On January 9, 1992, Nugent wrote a letter to Cull stating that it had "come to [her] attention" that he was not "board eligible according to the American Board of Anesthesiology." She therefore requested Cull to advise her of any information to the contrary. Cull, who received his anesthesiology training in Britain, apparently supplied satisfactory information because approximately one week later the hospital approved Cull's credentials, finding them equivalent to U.S. board certification. In fact, Jack Gamble, the Chair of the hospital's Board of Trustees, stated that concerns over Cull's credentials "went away" after the hospital determined what the facts were.

Notwithstanding the approval of his credentials, the Executive Committee of the Professional Staff voted on January 22, 1992, that it would not oppose the termination of Cull's exclusive contract.
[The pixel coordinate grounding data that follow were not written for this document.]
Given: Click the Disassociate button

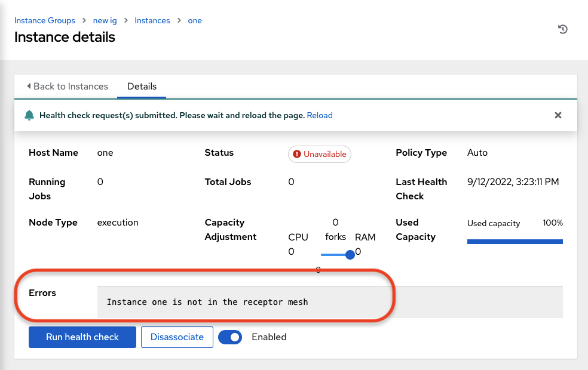Looking at the screenshot, I should pyautogui.click(x=177, y=337).
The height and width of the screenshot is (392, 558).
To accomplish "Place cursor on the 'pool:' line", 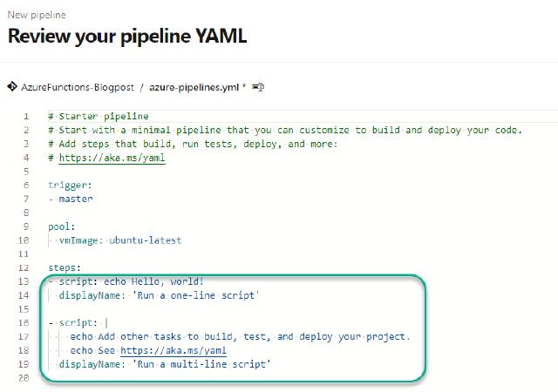I will (63, 226).
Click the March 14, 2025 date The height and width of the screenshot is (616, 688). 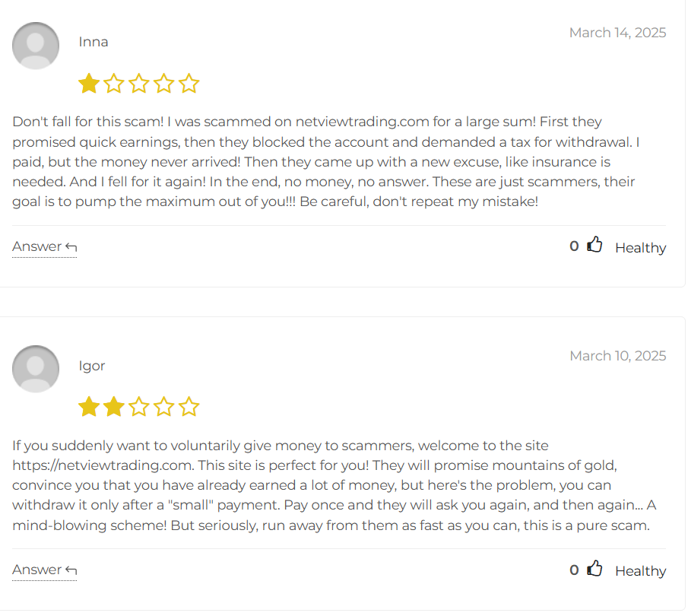[x=617, y=33]
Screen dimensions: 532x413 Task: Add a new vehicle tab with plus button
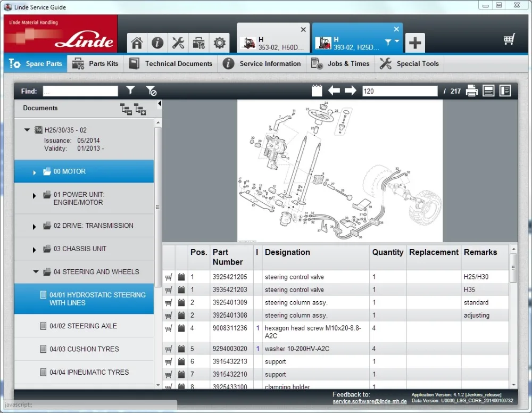click(x=415, y=43)
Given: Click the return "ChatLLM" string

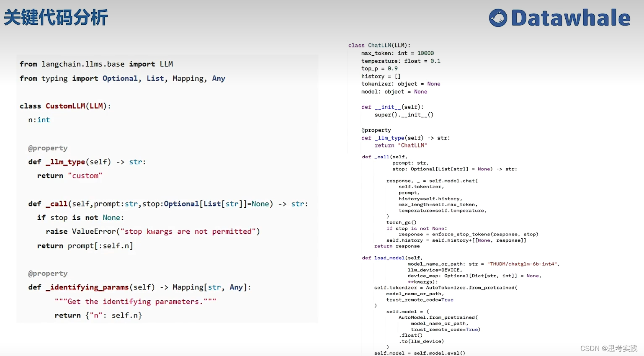Looking at the screenshot, I should pyautogui.click(x=412, y=145).
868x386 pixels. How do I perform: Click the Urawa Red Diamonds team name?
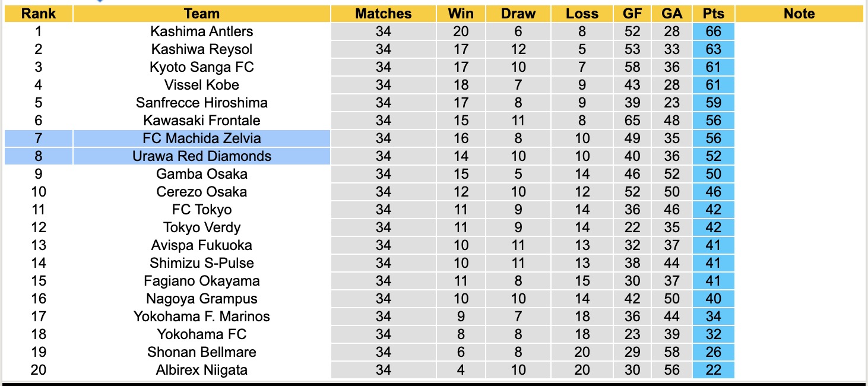coord(202,156)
The Staff Committee made this decision after Vanberg "presented information on Management's concerns regarding management of the Anesthesia Department." The record also reflects that Sullivan and Hirz made a presentation that raised questions about Cull's training, his anesthetic abilities, and his ability to cope with stress. *fn5 The Staff Committee's decision was then relayed to the Executive Committee of the Board of Trustees, which met with Cull on February 6 to discuss possible termination of the contract. According to Zantua, Nugent stated two days before this meeting that the hospital was "kind of leery to renew the contract of Dr. Cull because there was a question[] with his credentials[.]" Cull declared that before this meeting, he had been unaware that "others" had been questioning his credentials.
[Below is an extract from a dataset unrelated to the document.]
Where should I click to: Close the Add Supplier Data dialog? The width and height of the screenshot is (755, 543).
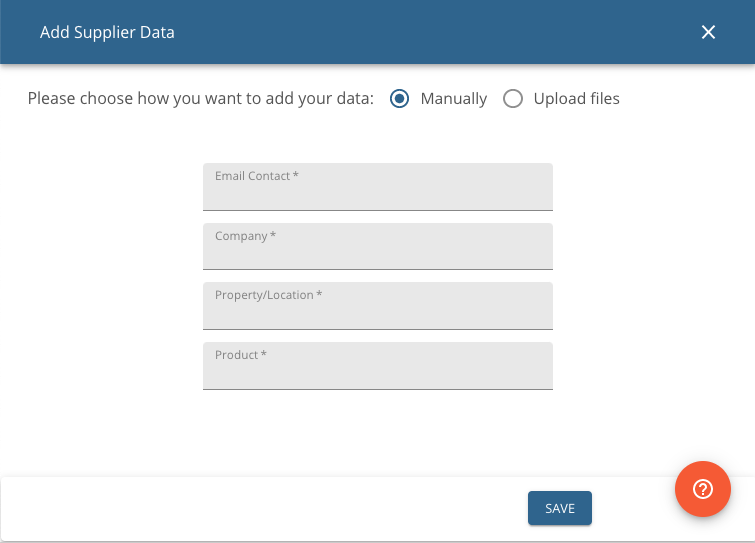click(708, 32)
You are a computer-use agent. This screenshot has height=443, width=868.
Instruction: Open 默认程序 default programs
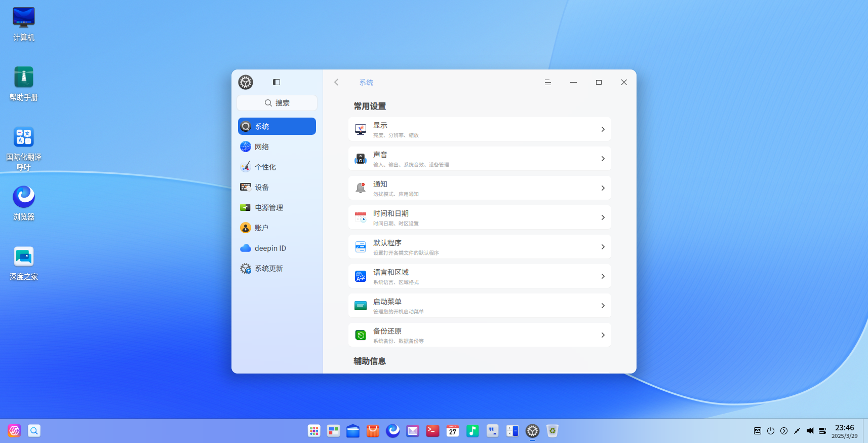(479, 247)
The minutes of the Board Committee meeting state that "Management's concerns regarding meeting the expectations of surgery department staff and the number of anesthesiologists available to care for patients (the lack of a group being formed) were discussed with Michael Cull." After this Discussion, Vanberg ultimately terminated the contract, believing that Cull "doesn't look at problems with an idea of what he can do about them but blames others." St. Clare provided Cull with written notice of this decision on February 11, 1992. Because the contract provided 90 days notice, the effective termination date was May 10, 1992. *fn6 Jennings, the candidate who had submitted his resume in December, met with Billingsley o n the same day the hospital provided Cull the written notice. In his interview, Billingsley told Jennings the hospital had canceled Cull's contract because of his inability to form a stable practice group.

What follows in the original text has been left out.